[[ Excerpted data open ]]

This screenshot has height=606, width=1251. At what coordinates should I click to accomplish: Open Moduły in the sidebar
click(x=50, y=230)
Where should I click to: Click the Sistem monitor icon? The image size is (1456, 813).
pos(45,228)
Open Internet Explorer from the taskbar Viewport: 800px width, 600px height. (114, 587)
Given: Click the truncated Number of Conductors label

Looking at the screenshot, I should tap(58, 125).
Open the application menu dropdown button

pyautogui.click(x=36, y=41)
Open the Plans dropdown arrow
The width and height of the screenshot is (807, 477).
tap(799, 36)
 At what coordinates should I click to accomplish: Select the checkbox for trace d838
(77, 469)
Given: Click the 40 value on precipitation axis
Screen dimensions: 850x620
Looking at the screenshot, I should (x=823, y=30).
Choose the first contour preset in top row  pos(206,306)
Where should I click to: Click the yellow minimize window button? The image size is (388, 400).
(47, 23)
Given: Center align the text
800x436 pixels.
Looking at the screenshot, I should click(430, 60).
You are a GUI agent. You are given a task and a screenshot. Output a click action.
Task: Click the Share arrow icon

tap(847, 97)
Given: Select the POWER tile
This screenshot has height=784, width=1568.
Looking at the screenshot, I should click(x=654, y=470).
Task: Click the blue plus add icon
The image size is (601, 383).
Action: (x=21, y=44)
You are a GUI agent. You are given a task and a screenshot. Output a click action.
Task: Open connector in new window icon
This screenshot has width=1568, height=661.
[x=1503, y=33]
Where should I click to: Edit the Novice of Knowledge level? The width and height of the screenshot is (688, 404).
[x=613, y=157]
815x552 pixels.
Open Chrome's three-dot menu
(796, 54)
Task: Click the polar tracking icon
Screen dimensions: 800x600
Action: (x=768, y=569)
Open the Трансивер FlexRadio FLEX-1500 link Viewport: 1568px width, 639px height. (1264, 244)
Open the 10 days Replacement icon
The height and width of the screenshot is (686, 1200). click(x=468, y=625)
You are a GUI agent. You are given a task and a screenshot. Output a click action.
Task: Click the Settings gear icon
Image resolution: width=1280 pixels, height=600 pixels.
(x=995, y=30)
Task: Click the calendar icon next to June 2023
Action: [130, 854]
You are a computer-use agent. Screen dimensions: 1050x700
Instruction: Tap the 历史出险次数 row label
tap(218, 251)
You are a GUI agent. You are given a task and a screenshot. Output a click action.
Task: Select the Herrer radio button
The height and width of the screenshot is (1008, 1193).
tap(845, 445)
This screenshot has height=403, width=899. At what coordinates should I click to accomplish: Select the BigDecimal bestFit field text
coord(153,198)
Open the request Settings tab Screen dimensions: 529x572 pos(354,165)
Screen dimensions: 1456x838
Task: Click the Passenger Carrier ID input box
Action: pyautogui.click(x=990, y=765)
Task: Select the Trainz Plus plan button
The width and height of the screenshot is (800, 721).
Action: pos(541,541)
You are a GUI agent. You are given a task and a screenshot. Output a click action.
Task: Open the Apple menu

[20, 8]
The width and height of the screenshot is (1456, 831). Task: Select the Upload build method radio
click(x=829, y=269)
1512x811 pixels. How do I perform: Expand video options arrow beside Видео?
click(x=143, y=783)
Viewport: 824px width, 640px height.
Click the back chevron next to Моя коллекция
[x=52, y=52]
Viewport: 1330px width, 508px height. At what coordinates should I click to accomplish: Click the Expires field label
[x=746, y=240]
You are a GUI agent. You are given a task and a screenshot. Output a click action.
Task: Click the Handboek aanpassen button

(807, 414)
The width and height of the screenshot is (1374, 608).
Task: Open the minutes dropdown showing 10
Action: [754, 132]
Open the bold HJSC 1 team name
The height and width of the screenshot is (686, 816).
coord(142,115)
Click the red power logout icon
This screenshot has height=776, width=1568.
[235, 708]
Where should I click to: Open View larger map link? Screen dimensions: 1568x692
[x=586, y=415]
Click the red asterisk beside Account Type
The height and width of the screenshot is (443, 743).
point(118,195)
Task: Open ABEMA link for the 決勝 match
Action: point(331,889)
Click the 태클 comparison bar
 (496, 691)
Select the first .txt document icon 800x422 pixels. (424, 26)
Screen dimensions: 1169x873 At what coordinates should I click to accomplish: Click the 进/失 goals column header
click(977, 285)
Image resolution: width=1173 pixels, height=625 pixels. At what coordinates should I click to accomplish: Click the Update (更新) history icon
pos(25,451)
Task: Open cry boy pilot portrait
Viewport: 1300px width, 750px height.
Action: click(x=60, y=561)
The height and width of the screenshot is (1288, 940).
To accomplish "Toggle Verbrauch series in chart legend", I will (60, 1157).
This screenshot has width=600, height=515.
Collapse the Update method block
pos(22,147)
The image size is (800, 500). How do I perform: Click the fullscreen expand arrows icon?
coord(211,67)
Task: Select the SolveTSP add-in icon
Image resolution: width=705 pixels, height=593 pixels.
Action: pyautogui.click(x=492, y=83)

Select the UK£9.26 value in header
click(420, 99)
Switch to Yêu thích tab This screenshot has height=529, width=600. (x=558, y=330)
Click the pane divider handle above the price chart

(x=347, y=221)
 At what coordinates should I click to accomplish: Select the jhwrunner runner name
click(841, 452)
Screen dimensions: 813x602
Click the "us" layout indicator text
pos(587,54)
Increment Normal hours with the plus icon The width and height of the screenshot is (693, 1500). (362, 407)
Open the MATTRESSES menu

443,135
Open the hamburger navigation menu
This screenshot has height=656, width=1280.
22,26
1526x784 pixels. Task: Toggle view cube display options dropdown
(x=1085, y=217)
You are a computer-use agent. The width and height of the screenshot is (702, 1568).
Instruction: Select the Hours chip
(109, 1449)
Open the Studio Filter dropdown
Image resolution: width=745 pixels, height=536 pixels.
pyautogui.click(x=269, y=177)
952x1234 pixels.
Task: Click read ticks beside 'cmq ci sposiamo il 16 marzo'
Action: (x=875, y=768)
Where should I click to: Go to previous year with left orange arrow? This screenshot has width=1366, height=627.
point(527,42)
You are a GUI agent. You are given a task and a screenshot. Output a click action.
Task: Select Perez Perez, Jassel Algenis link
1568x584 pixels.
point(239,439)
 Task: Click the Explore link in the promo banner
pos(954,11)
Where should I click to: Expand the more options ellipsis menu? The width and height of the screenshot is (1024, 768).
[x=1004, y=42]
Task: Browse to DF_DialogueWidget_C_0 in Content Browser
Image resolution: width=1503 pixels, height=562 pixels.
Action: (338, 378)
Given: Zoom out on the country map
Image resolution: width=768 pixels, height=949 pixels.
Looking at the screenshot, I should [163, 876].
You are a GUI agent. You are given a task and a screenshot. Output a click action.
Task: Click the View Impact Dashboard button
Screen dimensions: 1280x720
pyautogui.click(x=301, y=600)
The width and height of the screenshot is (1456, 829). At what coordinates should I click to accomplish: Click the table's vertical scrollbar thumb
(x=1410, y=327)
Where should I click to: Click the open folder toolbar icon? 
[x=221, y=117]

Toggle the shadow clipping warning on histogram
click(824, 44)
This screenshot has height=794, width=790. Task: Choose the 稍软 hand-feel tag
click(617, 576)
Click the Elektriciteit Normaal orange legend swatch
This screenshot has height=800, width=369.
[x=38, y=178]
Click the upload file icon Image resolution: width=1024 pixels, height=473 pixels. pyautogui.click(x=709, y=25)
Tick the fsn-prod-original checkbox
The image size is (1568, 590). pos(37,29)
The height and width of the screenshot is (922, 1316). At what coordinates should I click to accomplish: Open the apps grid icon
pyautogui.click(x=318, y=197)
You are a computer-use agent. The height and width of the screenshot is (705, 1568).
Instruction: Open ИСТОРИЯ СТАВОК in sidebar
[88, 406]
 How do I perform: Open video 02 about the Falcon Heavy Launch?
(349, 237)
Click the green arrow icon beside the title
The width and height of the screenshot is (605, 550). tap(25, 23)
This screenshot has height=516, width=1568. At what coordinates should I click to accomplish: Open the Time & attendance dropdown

[[ Excerpted data closed ]]

▶ _Problem statement_: Set down precisely the lines above between the line holding "Click the back chevron next to Моя коллекция" and the line holding "Click the red power logout icon", inclusive, and nothing beyond them.

▶ _Output below_:
Click the back chevron next to Моя коллекция
[x=52, y=52]
Viewport: 1330px width, 508px height. At what coordinates should I click to accomplish: Click the Expires field label
[x=746, y=240]
You are a GUI agent. You are given a task and a screenshot. Output a click action.
Task: Click the Handboek aanpassen button

(807, 414)
The width and height of the screenshot is (1374, 608).
Task: Open the minutes dropdown showing 10
Action: [754, 132]
Open the bold HJSC 1 team name
The height and width of the screenshot is (686, 816).
coord(142,115)
Click the red power logout icon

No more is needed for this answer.